Rewrite only the lines from the one containing "Click the Receiving" through the one containing "[x=60, y=33]", replacing "Click" with "Press" and leaving everything else unchanged.

## Begin Supplied information

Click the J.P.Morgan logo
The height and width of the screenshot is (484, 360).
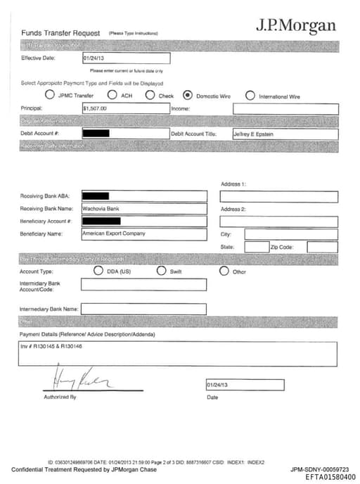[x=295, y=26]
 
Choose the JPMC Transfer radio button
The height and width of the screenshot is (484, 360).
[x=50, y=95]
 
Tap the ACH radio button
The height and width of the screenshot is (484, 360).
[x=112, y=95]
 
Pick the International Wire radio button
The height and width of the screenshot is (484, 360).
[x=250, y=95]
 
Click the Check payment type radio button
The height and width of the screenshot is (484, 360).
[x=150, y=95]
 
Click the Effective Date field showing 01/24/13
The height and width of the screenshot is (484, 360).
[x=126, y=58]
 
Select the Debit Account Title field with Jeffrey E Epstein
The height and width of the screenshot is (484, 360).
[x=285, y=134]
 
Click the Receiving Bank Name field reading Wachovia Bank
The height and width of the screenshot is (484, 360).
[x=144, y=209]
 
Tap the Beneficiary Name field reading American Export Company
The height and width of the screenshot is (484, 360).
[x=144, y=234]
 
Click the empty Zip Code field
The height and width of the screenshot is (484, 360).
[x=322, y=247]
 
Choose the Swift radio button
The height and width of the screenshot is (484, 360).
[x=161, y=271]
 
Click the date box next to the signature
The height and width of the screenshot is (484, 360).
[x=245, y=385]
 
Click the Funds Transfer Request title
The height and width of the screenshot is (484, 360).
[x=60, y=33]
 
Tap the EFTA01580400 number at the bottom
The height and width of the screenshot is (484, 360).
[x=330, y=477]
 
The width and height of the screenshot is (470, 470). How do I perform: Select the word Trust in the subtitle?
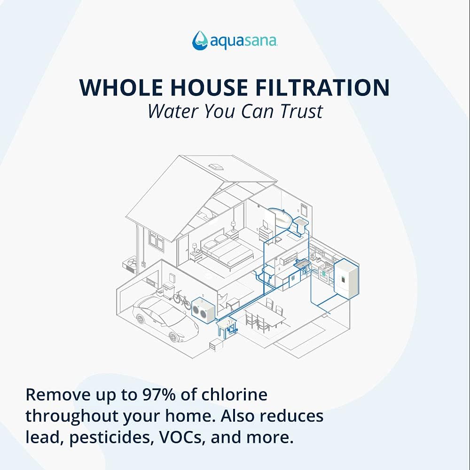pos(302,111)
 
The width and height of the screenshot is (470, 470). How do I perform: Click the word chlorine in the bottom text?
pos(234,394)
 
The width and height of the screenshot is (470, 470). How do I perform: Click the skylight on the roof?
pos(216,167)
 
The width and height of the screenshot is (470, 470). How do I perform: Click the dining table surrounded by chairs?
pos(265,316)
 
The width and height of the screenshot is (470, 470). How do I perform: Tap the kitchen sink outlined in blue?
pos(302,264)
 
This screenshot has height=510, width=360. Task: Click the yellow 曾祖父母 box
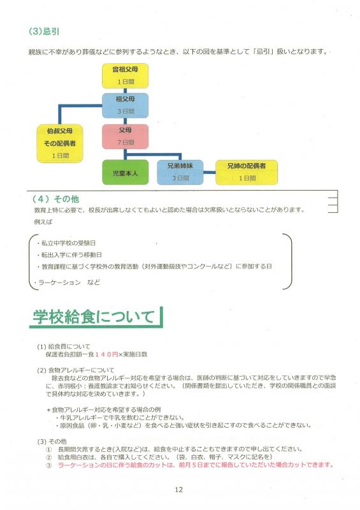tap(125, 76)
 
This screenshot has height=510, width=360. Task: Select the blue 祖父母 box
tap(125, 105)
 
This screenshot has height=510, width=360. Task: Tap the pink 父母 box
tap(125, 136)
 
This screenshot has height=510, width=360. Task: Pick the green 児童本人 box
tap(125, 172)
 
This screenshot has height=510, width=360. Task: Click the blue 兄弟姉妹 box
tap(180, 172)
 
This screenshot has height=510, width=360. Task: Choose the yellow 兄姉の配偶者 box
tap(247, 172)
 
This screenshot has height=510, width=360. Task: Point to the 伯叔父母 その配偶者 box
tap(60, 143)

## End Supplied information
## Begin Supplied information

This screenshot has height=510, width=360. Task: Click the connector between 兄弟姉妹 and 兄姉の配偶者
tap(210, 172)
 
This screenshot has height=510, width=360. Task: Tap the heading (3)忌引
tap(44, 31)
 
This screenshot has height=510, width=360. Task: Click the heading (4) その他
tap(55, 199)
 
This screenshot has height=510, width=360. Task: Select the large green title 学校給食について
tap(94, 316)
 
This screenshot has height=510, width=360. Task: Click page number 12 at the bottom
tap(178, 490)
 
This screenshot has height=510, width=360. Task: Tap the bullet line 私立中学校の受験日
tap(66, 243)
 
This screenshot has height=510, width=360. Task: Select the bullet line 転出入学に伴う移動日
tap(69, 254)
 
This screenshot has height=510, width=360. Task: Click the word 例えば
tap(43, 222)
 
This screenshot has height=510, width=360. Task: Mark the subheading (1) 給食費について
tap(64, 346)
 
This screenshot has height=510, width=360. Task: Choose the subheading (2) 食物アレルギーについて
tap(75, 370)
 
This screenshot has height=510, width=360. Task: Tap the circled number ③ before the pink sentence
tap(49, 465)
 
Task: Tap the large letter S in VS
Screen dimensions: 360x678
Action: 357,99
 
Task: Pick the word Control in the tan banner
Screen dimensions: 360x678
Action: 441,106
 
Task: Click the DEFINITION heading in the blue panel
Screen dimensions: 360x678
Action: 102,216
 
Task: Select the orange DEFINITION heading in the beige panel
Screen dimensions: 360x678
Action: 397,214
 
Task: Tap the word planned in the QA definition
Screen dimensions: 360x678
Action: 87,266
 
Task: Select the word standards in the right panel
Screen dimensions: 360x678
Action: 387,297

## End Supplied information

§ **The response**
Press the Receiving Bank Name field reading Wachovia Bank
The height and width of the screenshot is (484, 360).
[x=144, y=209]
 
Tap the Beneficiary Name field reading American Export Company
The height and width of the screenshot is (484, 360).
[x=144, y=234]
 
Press the empty Zip Code field
The height and width of the screenshot is (484, 360).
[x=322, y=247]
 
Choose the Swift radio button
The height and width of the screenshot is (484, 360).
[x=161, y=271]
 
Press the date box next to the signature
The height and width of the screenshot is (484, 360).
[x=245, y=385]
 
Press the Funds Transfer Request title
The height and width of the screenshot is (484, 360).
[x=60, y=33]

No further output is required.